I am without question an islander, with all the attendant faults and foibles that distinction owns. My home is very much my castle, I am renowned for lowering the portcullis, raising the drawbridge and simmering quite happily within the keep. Equally I consider myself a man of the world, well-travelled, of liberal persuasion, open to other cultures and influences if interested of entertained.
These two states might at first sight seem well separated, but in the well-disciplined mansion they abide quite conveniently in adjoining rooms, perhaps not with the intimacy of man and wife but certainly in the somewhat fractious relationship betwixt brother and sister.

My home island, whilst not unique is probably quite unusual geographically, containing within its shores a minimum of four separate social and historical realms, themselves each a conglomerate of ever decreasing groups of tribes, clans, townships, villages, families, and agricultural enclaves. In such a culturally diverse environment it is ungently necessary to have the capacity to easily withdraw into privacy or suffer the dilution of individual desires, aspirations and considerations.

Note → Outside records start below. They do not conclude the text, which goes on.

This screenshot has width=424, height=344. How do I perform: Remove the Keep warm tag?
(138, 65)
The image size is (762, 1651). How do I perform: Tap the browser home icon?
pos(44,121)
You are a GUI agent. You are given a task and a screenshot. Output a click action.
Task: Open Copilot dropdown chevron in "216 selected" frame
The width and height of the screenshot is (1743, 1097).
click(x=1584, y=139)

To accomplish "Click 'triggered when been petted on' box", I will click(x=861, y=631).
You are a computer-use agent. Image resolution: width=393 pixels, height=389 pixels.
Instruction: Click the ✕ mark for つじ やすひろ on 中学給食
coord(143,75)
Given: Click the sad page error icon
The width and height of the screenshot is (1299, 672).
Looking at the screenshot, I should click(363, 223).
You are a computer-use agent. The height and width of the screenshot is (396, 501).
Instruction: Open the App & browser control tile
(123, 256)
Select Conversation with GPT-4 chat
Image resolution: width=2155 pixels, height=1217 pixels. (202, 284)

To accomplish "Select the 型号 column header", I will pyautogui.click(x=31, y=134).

The concept of social distancing is not new to any native islander. The ability to keep fellow inhabitants at arm’s length is a fundamental defense against societal merging, intellectual and productive cloning. The ability to walk in a crowd but still travel in your own direction is a skill learned through experience and common purpose. Simple observation of nature will provide myriad examples to validate this supposition.
I have found to my great relief that one island is very much like any other, whilst size, population and density may vary the basics principles of successful and beneficial interaction do not.
Openness is very much a subject of perspective, what may seem open to an islander is quite often effete or even cold and unfriendly to the more cosmopolitan mainlander. This incongruity is most noticeable in matters of purpose, when on a mission islanders tend to be single minded, unlikely to deviate from their chosen path, the fisherman hauling in the loaded nets if you were. Other islanders accept of this ‘apparent rudeness’ simply as prioritization, whilst mainlanders, particularly occasional visitors, tend to overlook the obvious truth that life is not a permanent twenty-four-hour social event.

Islanders in general tend to be observant, noticing happenstances easily but not feeling the need to always comment of react. Yes the islander has time to ‘smell the roses’, but that process is a culmination of months if not years of arduous work, planting, pruning, watering, and fertilizing, watching and assisting at each phase of that scents wonderous production. Island time has an entirely different concept, odor, feel to cosmopolitan time.
In my short lifetime I have witnessed many an attempt to propel the islander from isolationist stance to continental consideration, all have momentarily succeeded only to slip once more into the great thee and me divide. Much as federalization grates upon the state, county, district mindset, so continentalism mars the islander’s sense of inalienable righteousness. A breed apart, separated by violent act of nature, the islander beats their own path and drum individually and in concert with fellow castaways. Willingly marooned, happily localized, having no particularly vital perspective beyond the shores that eternally protect and segregate. Yes, islanders will participate vocally, oft loudly and belligerently, but ever the vision is turned inward. Change yourself distant majority, but only towards my reflection, for am I not the ideal you ever did seek across land, ocean and sea?